| Stored records |
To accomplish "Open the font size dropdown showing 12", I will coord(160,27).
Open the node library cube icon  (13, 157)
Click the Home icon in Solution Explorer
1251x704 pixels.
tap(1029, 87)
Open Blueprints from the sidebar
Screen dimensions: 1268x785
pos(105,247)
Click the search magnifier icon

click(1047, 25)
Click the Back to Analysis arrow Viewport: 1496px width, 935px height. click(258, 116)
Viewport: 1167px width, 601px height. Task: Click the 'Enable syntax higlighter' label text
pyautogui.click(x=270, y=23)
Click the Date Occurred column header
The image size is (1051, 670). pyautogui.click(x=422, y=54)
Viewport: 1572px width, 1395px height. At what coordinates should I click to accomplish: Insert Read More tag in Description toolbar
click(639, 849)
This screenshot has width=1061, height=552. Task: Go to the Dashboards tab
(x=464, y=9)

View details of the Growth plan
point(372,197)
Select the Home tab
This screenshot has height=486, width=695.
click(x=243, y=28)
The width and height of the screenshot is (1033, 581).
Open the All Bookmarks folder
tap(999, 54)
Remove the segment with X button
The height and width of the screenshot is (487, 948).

| ACTION ITEM |
Each line of the data above must be restated word for word.

| SOLUTION FOR THIS EXERCISE |
To accomplish "Open the font size dropdown showing 12", I will coord(160,27).
Open the node library cube icon  (13, 157)
Click the Home icon in Solution Explorer
1251x704 pixels.
tap(1029, 87)
Open Blueprints from the sidebar
Screen dimensions: 1268x785
pos(105,247)
Click the search magnifier icon

click(1047, 25)
Click the Back to Analysis arrow Viewport: 1496px width, 935px height. click(258, 116)
Viewport: 1167px width, 601px height. Task: Click the 'Enable syntax higlighter' label text
pyautogui.click(x=270, y=23)
Click the Date Occurred column header
The image size is (1051, 670). pyautogui.click(x=422, y=54)
Viewport: 1572px width, 1395px height. At what coordinates should I click to accomplish: Insert Read More tag in Description toolbar
click(639, 849)
This screenshot has width=1061, height=552. Task: Go to the Dashboards tab
(x=464, y=9)

View details of the Growth plan
point(372,197)
Select the Home tab
This screenshot has height=486, width=695.
click(x=243, y=28)
The width and height of the screenshot is (1033, 581).
Open the All Bookmarks folder
tap(999, 54)
Remove the segment with X button
The height and width of the screenshot is (487, 948).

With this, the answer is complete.